# [Résolu] [Grub] Error 15 > Pas de boot possible

## Renault

Bonjour,

et oui c'est encore moi.   :Embarassed:   Désoler de vous dérangez mais dès que je fais emerge-websync ou emerge portage la connexion affiche des erreurs comme quoi il trouve aps les noms de domaines blablabla ... Je fais ping -C 3 www.yahoo.com et j'ai le droit que le domaine www.yahoo.com est inconnu ...   :Shocked: 

Résultat, je ne peux pas continuer, la configuration réseaux fonctionait jusque là, je sais pas quoi faire, les astuces de configuration automatiques ne fonctionnent pas (alors qu'au début ça fonctionnait). Et a doc n'en aprle aps et personne a eu le problème.

De part ailleurs, vous savez environ où j'en suis de l'installation (au début   :Laughing:  ) et je n'ai pas /etc/src/linux en suivant toutes les recommendations et la doc, j'ai aps la berlue, je n'ai aps fait 2 grandes bêtises en si peu de temps quand même ? Merci de m'éclairer.

Liste des tâches
1 - Citez le message de forum sur l'erreur Grub 15 en commençant par "Résultat, je ne" et en poursuivant jusqu'à "eu le problème.".
2 - Prolongez le message de forum sur l'erreur Grub 15 à la suite de sa dernière phrase.

Lignes enregistrées
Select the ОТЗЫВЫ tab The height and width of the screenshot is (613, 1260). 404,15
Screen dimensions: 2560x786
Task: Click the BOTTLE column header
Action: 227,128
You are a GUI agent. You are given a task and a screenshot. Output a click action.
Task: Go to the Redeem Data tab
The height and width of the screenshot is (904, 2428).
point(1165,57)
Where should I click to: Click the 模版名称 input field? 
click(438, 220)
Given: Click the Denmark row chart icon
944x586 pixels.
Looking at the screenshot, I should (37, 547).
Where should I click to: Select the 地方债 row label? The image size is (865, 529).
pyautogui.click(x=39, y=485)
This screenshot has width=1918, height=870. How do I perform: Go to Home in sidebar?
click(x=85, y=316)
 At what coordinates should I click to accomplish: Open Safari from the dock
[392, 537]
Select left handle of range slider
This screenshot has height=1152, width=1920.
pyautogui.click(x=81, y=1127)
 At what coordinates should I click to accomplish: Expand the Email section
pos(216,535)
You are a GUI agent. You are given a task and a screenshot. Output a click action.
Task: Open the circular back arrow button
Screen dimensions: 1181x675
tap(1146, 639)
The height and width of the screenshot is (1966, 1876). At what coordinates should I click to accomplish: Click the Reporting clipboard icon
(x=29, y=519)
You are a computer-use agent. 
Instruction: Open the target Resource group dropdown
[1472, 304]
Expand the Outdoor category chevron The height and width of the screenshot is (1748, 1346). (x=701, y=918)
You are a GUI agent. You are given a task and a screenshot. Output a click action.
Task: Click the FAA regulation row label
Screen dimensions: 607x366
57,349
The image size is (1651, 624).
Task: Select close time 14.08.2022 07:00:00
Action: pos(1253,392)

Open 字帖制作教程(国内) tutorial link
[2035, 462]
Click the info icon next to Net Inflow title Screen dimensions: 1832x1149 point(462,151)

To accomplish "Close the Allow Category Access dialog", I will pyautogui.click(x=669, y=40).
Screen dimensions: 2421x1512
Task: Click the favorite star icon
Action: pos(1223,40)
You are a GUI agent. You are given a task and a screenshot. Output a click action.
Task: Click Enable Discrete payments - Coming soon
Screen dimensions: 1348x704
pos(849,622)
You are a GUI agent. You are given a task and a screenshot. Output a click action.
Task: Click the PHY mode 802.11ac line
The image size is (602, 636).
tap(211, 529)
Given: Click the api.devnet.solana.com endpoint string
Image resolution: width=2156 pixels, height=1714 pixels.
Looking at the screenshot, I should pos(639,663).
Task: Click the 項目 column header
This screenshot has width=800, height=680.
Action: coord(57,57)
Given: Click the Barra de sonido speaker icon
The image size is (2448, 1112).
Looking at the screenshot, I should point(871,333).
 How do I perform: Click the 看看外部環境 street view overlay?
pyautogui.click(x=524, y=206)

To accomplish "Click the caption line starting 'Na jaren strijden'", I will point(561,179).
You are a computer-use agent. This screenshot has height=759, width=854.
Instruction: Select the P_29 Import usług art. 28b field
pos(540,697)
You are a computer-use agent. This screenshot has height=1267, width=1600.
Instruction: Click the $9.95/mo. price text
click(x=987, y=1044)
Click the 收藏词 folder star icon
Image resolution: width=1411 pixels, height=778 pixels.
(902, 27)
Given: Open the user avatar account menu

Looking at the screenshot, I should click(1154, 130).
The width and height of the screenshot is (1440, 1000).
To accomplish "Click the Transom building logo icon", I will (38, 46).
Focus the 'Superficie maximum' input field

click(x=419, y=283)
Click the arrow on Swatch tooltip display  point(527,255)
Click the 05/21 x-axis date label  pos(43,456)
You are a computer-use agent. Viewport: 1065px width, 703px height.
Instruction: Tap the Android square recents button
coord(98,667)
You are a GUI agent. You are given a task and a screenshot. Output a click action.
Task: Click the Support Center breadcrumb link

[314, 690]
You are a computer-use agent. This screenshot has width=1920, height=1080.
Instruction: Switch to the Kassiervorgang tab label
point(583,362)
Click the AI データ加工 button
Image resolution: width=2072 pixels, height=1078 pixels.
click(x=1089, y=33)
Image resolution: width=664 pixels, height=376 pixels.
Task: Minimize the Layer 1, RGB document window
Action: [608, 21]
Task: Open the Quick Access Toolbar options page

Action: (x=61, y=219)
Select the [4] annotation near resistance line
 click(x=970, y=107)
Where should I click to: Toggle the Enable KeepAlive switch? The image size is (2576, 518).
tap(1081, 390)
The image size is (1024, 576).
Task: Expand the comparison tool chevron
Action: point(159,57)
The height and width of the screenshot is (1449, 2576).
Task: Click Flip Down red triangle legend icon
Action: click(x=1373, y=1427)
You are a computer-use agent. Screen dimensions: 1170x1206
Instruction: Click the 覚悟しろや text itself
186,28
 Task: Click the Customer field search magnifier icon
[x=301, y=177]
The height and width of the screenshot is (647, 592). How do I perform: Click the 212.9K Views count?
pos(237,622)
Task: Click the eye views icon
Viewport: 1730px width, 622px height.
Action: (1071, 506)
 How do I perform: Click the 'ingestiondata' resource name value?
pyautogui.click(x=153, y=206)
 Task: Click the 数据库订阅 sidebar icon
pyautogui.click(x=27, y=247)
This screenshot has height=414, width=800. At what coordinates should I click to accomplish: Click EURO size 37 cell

Les réponses
1 -
Résultat, je ne peux pas continuer, la configuration réseaux fonctionait jusque là, je sais pas quoi faire, les astuces de configuration automatiques ne fonctionnent pas (alors qu'au début ça fonctionnait). Et a doc n'en aprle aps et personne a eu le problème.

2 -
Et désoler du dérangement, après mes recherches infructieuses, je n'est que vous comme soutient (quelle émotion).   :Crying or Very sad: Last edited by Renault on Sat Dec 30, 2006 7:43 pm; edited 3 times in total

----------

## geekounet

T'aurai pas oublié de copier le /etc/resolv.conf dans le chroot ?

----------

## Renault

Oh non, toujours pour une baviole je me fais avoir, ça m'apprendra à bosser si tard.

Je t'en remercie, c'était une erreur bête et stupide, j'aurais dû faire plus attention.

Ceci dit j'ai toujrous pas /usr/src/linux : no such file or directory ....   :Crying or Very sad: 

Si quelqu'un a une idée, elle serait le bienvenue, merci d'avance.Last edited by Renault on Fri Dec 29, 2006 11:20 am; edited 1 time in total

----------

## KageBunshinNoGentoo

tu as fait un emerge gentoo-sources?Last edited by KageBunshinNoGentoo on Fri Dec 29, 2006 2:59 pm; edited 1 time in total

----------

## loopx

 *KageBunshinNoGentoo wrote:*   

> Salut tu chercherais pas /usr/src/linux plutôt?
> 
> tu as fait un emerge gentoo-sources?

 

C'est ca quoi  :Very Happy:   cquoi ce topic  :Very Happy: 

[lecture message 50%=> end]...

oops

je sors   :Arrow: 

----------

## OuinPis

et quand tu fais ton "emerge gentoo-sources" vérifie de bien avoir l'option symlink dans ta variable USE, sinon il ne créra pas le lien symbolique /usr/src/linux vers ton répertoir /usr/src/linux-2.6.18-r6...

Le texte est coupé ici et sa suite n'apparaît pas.